Training with Fedor Tarabukin

Back in mid-December 2016, I returned to St. Petersburg for a 3-week break. I went back for two main reasons: to revisit the lovely city where I lived for over a year and catch up with some of my friends there, and to attend Russian classes at a language school in the hope of giving my command of Russian a kick-start.

However, I also had a third aim: to catch up with Fedor Tarabukin, of the Siberian Cossack Systema group.

I’d trained with Fedor during the period when I was going out to Pushkin, where Andrey Karimov was running his classes. While I’ve been in China, Andrey has left Pushkin and is now based in Novosibirsk again. What I wanted was to work on the cultural aspects of the Siberian Cossack System, though: the balalaika, and Cossack lezginka, and for these Fedor is the expert. Plus, of course, he speaks English. So, before I left, I got in touch with him on Facebook, and we arranged to meet up on the first weekend after I arrived.

So, I duly went down to the south of the city, to an area that definitely feels more like it’s still Leningrad than St. Petersburg!

The class was structured into three sections:

1. Empower the Child: fathers bonding with sons and beginning the process of raising them with Cossack values; I sat this part out.

2. Nagaika: the adults in the group (all men on this occasion) trained in hand-to-hand applications of the nagaika. I took part in this; we trained in escaping from rear choke holds.

3. An individual session with Fedor. At my request, we worked on some Cossack lezginka for an hour. I found the moves to be very familiar: I’d worked on some of them with the Dagestani lezginka group Ensemble Imamat during my time in St. Petersburg, as well as with the material I found online from Ali Askerov. Unfortunately, I’d sprained my knee shortly before my trip, and this session exacerbated the problem – to the extent that it’s only starting to get better now as I write this, a month and a half later. So, although I’d originally had plans to meet for further lezginka classes, those plans had to be ditched.

On the topic of dance, I also bought all of Fedor’s DVDs on Russian male dance. These don’t cover lezginka; rather they’re from the Russian (not Cossack) folk tradition. Still, it’s good material. I had hoped to have tried some of the steps by now, but I need to wait until my knee is back to normal. Here’s an example of Fedor in action (not from the DVDs):

Instead, Fedor came just after the New Year to the apartment I was renting on Zagorodny Prospekt, and we worked on the balalaika.

As I’ve written elsewhere, I already have two balalaikas in China, which I brought with me when I moved here from Russia. However, they’re both much-used examples of a mass-produced model that were cheap when they were new – so, now that I’ve got some savings behind me, I decided that I would take advantage of this trip to get a better one. This is what I got: a hand-made version from the music shop next to Dom Knigi on Nevsky Prospekt.

The sound quality is much, much, better – as you would expect. I’m very pleased with it.

Given the break for New Year, Fedor’s schedule, and my schedule, we would only have time for one class, so I asked Fedor to help me work on Barynya, one of the basic dance tunes that Andrey uses most often – and the one he first showed me in Pushkin.

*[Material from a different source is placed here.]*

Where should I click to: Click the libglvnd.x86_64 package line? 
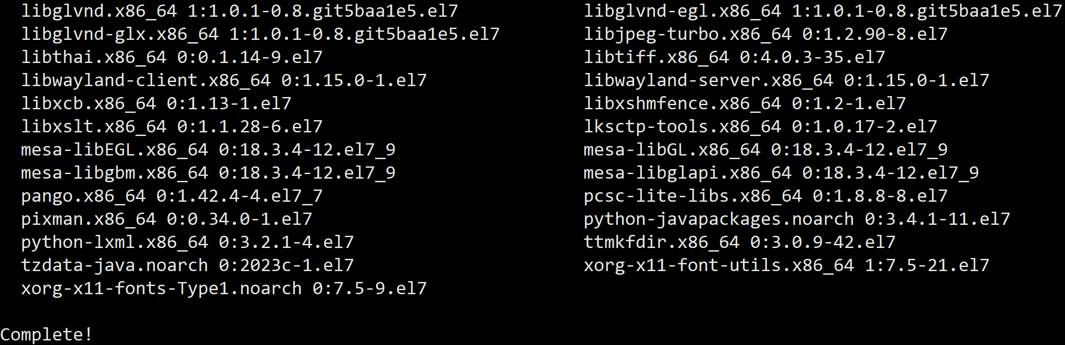[x=240, y=11]
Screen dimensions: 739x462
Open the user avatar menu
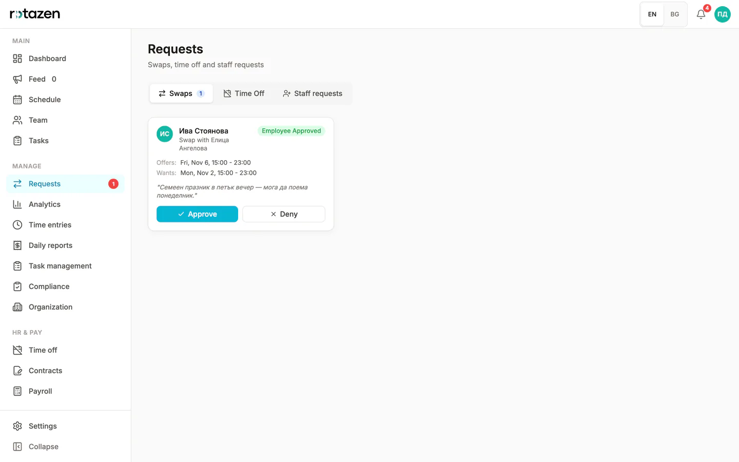[x=723, y=14]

I had the basic chord pattern down, but didn’t know what else to do with it, and it seemed very limited. On many YouTube videos where Andrey is shown using this tune to control the tempo of training, he’s adding lots of embellishments to the basic tune, and I wanted to learn some of those.

So, that’s what we did. Basically, Fedor showed me five or so variations to the basic tune, took me through them, made sure I’d noted them down correctly, and left me with a good solid set of of work to get on with once I’d returned to Beijing. Then we very quickly went over one or two similar embellishments for a couple of other tunes.

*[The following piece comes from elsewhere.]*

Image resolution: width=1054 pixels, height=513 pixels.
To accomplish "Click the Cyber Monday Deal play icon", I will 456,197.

I have to say I found this one less to incredibly useful. Fedor explained the basic tune and the variations very, very clearly, and gave me a framework for thinking about the way I play that I’d been lacking before. After this lesson, learning to play the balalaika seems far more achievable, simply because it now makes sense in a way that it hadn’t before. That, in itself, was hugely motivating.

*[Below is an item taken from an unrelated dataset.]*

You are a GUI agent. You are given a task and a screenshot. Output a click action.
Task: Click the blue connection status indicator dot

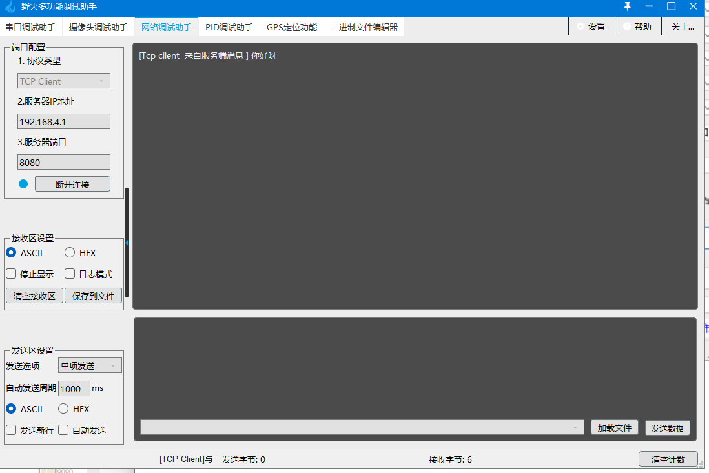point(23,183)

Now that I’m back in China, I’ve got the enthusiasm to take my balalaika on the road with me as I travel for my job, practising every evening in my hotel rooms. I’m struggling to make the transitions between the emebellishments and the basic tune smoothly, but I’m getting there slowly. Generally, even I will admit that I’ve made huge progress, compared to where I was before my trip to Russia.

Once I’ve got as far as I can with the material from that one lesson, I’m hoping to continue with further lessons over Skype.

If anyone is interested in learning the folk balalaika, I’d strongly endorse Fedor as a teacher. He speaks English, he’s patient, and he conveys the material in a structured manner that I at least find incredibly helpful.